Entries taken from a collection:

=== Section Start ===

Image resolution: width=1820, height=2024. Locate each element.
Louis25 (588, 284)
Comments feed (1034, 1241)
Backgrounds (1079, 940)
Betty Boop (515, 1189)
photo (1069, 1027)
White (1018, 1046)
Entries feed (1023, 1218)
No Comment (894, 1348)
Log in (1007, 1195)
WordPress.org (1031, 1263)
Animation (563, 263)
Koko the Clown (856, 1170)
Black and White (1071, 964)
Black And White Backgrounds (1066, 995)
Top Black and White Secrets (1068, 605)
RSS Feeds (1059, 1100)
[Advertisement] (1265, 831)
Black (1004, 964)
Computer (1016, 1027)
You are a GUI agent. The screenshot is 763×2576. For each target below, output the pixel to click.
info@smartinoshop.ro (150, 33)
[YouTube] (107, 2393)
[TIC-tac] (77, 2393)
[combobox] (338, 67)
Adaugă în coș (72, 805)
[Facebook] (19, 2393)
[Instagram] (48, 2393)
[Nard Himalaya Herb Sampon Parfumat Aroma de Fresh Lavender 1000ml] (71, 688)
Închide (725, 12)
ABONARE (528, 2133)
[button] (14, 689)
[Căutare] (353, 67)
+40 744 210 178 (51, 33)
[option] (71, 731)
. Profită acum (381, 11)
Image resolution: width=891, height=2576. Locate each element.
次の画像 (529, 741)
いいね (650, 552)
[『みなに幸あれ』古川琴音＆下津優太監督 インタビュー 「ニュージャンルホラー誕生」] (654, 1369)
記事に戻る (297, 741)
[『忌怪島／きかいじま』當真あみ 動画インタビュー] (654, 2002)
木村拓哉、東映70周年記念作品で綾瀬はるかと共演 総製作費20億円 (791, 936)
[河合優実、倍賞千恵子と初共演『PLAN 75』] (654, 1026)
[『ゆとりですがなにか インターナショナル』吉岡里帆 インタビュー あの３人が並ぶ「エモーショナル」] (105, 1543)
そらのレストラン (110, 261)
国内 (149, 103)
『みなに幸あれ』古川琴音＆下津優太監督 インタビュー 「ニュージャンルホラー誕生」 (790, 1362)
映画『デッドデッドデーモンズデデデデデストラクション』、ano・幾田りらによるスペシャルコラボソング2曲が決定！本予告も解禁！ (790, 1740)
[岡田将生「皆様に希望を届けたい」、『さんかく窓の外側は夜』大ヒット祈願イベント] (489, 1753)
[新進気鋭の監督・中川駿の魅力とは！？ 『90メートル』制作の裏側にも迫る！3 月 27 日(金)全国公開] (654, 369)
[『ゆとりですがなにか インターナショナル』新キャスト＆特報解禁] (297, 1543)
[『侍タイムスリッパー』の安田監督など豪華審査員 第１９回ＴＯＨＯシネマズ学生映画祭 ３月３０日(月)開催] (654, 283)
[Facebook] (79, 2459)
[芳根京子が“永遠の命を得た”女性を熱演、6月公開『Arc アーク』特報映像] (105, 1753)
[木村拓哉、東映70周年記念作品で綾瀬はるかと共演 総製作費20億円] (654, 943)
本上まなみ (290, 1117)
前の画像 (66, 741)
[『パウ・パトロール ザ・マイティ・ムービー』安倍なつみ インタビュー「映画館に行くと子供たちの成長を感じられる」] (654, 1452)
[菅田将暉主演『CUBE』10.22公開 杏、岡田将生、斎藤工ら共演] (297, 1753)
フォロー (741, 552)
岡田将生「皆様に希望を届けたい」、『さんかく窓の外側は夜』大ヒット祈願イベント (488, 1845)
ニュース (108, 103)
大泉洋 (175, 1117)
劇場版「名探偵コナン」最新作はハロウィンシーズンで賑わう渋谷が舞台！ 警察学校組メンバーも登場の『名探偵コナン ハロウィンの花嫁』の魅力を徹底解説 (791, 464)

=== Section End ===

Each line from the one holding "[菅田将暉主演『CUBE』10.22公開 杏、岡田将生、斎藤工ら共演] (297, 1753)" through the last line of the data is to be transcribed exactly, with nothing else added.

[菅田将暉主演『CUBE』10.22公開 杏、岡田将生、斎藤工ら共演] (297, 1753)
フォロー (741, 552)
岡田将生「皆様に希望を届けたい」、『さんかく窓の外側は夜』大ヒット祈願イベント (488, 1845)
ニュース (108, 103)
大泉洋 (175, 1117)
劇場版「名探偵コナン」最新作はハロウィンシーズンで賑わう渋谷が舞台！ 警察学校組メンバーも登場の『名探偵コナン ハロウィンの花嫁』の魅力を徹底解説 (791, 464)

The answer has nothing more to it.